Herr No übt Medienkritik und befleißigt sich dabei des Stilmittels der sogenannten spitzen Feder

Einmal, an einem frühen Abend, ließ ich mich mit einem Cocktailglas, in dem zwei Oliven schwammen, auf meine behagliche Dreitausendeurocouch sinken, weltgewandte Leser werden wissen worum es sich bei dem fein moussierenden Getränk handelte, und schaltete ein Fernsehprogramm ein, selbstverständlich in einer ironischen Geste der Feierabenderschöpftheit, die ja zum schmunzeln ist, da fernsehen bekanntlich, neben telefonieren, nur in der Unterschicht so betrieben wird, als handelte es sich um eine ernstzunehmende Kulturtechnik.
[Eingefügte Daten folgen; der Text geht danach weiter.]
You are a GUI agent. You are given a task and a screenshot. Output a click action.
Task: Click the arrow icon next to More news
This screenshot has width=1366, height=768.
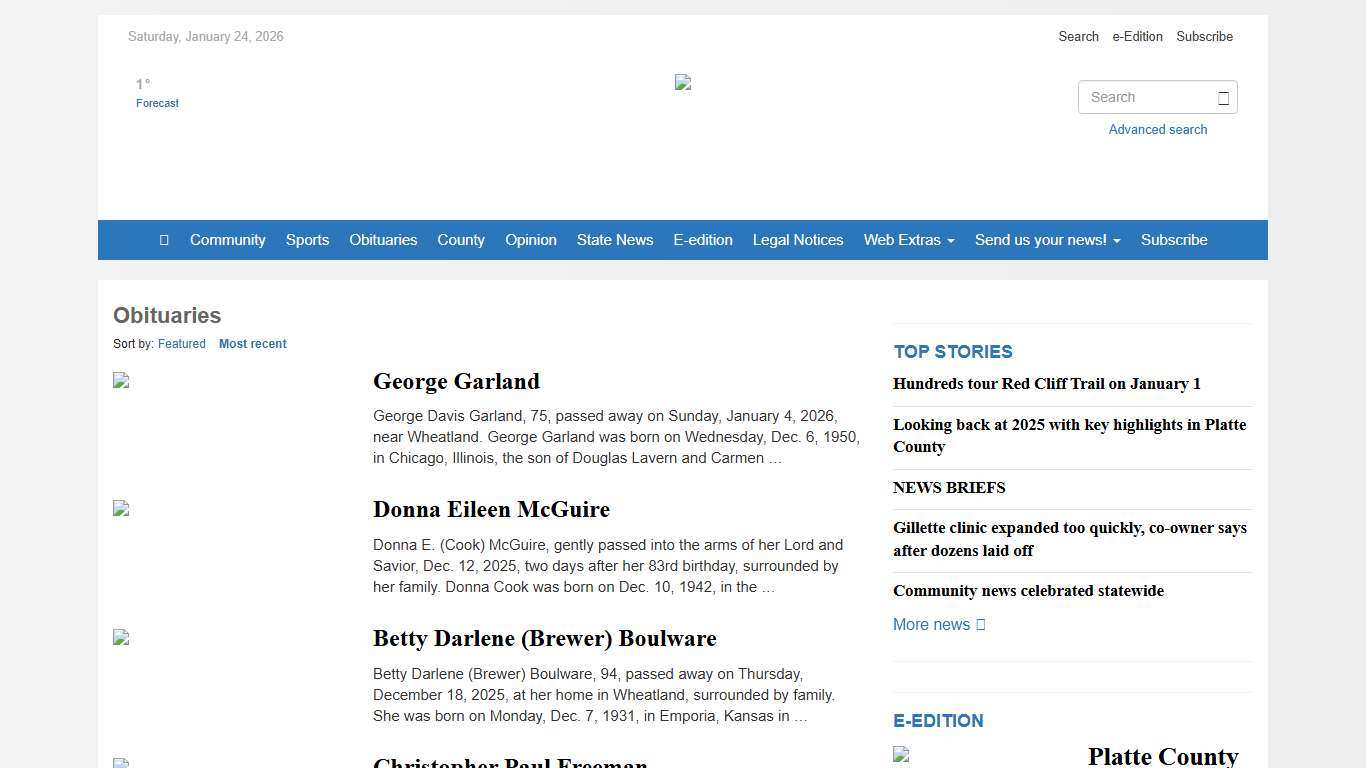[978, 624]
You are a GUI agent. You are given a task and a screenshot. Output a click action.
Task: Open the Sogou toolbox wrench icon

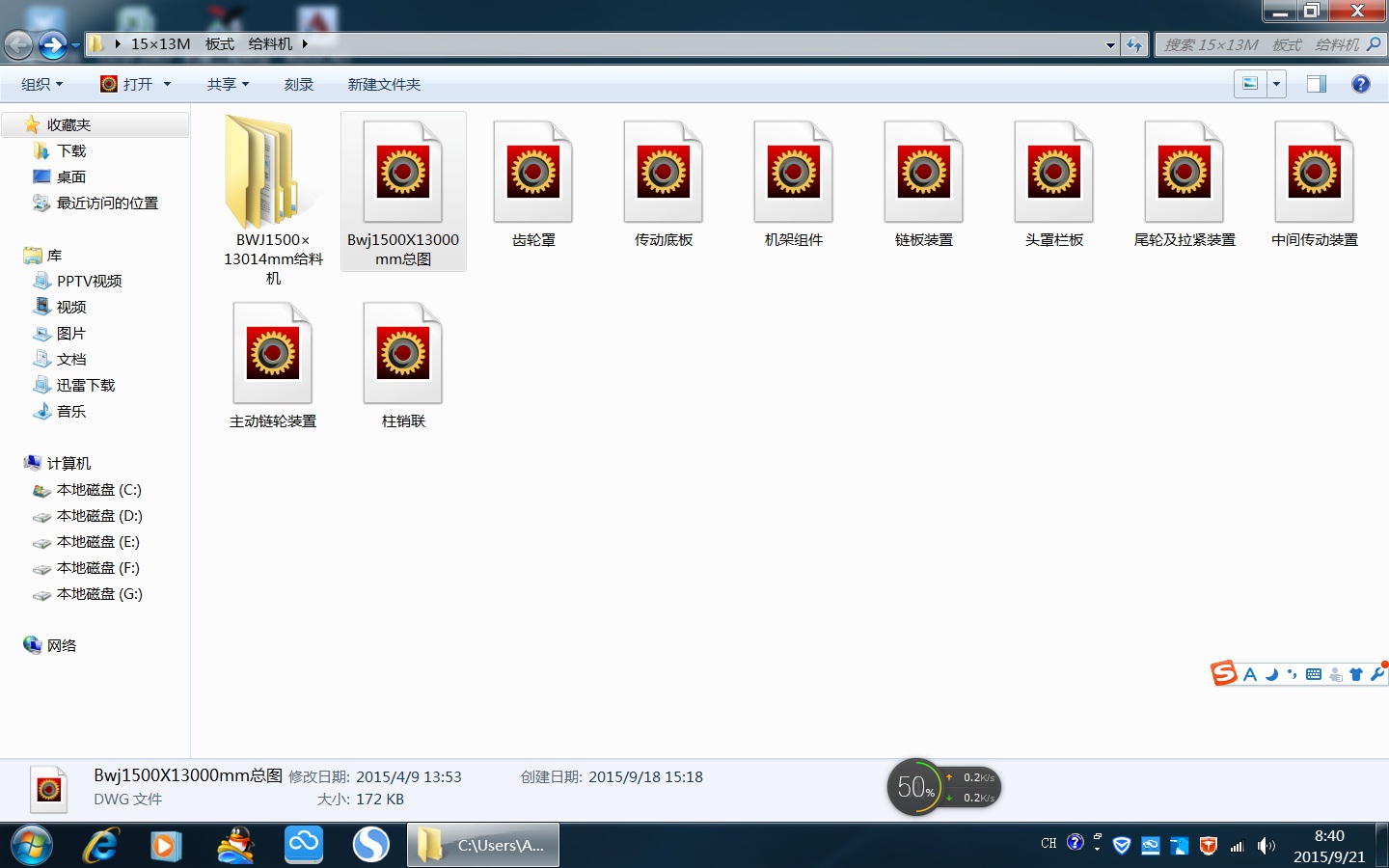(1377, 674)
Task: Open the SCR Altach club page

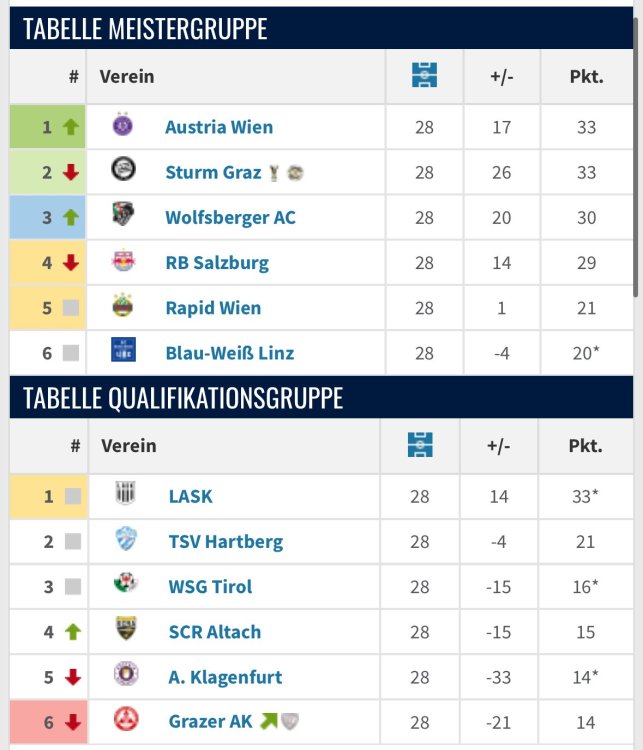Action: [x=214, y=632]
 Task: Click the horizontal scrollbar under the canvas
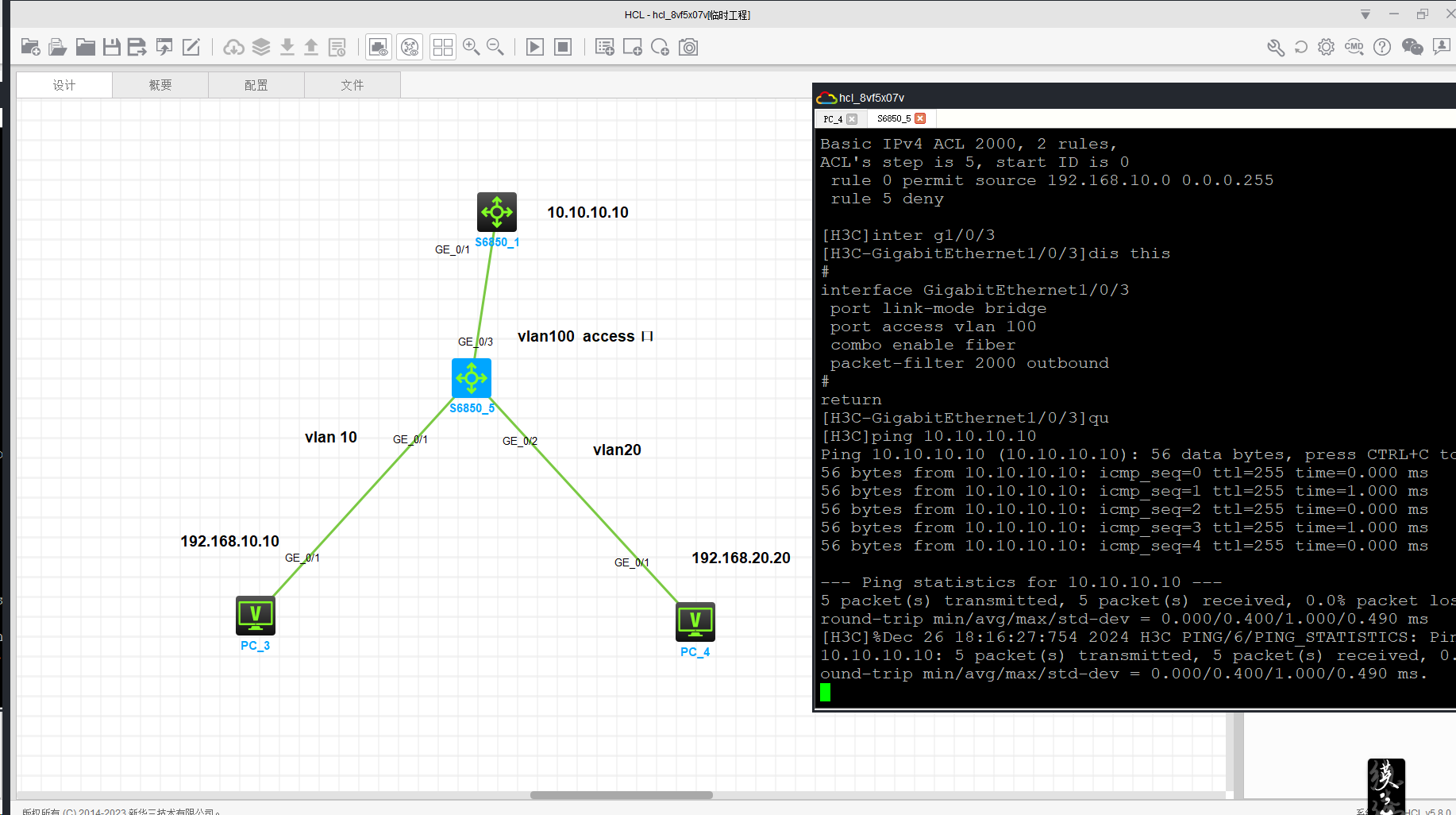pyautogui.click(x=621, y=795)
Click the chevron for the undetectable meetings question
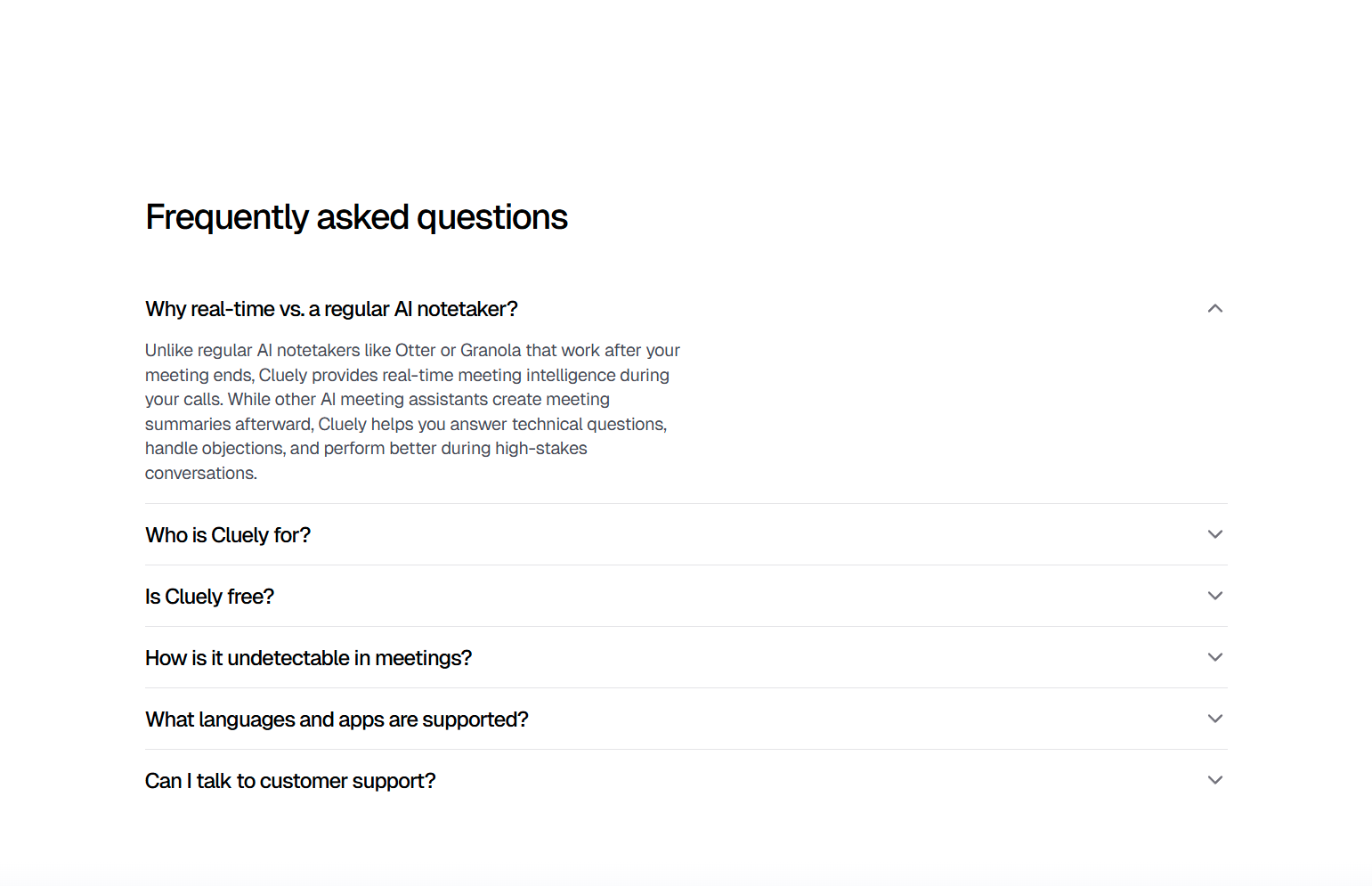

Jedenfalls wurde im Fernsehen gezeigt, wie die Staatengemeinschaft mit modernster Militärtechnik ein Unrechtsregime ausradiert. Daß es mit Muammar al-Gaddafi so eben nicht weiter gegangen wäre, wie gesagt wird – undsoweiter. Kann ich ad hoc nichts zu sagen, da mir die Hintergrundinfos fehlen. Ich möchte aber zu bedenken geben, daß, wenn wir, die freiheitliche Staatengemeinschaft, alle Unrechtsdiktatoren, mit Tarnkappenbombern zum Beispiel, wie im Fernsehen gezeigt wurde, gleichsam wegbomben, erst Muammar al-Gaddafi, dann Kim Jong-il, dann Hugo Chávez, uns es womöglich wie Schuppen von den Augen fallen wird, spätestens wenn wir, so wie ich, alle Jubeljahre mal den Fernseher einschalten, daß die internationale Politik um einige lebhafte Facetten ärmer geworden ist; stehen nicht Namen wie Muammar al-Gaddafi, Kim Jong-il und Hugo Chávez für die letzten großen politischen Querdenker, ja, ein Stück weit auch Paradiesvögel, die das weltpolitische Parkett mit ihrem Esprit und ihren exaltierten – wenn auch für viele zweifellos umstrittenen – Ideen letztlich doch bereicherten, im Sinne einer Pluralität der Lebensstile? Werden wir dann nicht eines Tages aufwachen (und es wird ein bitteres Erwachen sein, darauf gebe ich Ihnen Brief und Siegel) und denken a) daß Geld nicht essbar ist (natürlich) und b) daß die lokalen ohnehin, aber auch die globalen Geschicke nurmehr von Taxifahrergesichtern wie Guido Westerwelle geleitet werden?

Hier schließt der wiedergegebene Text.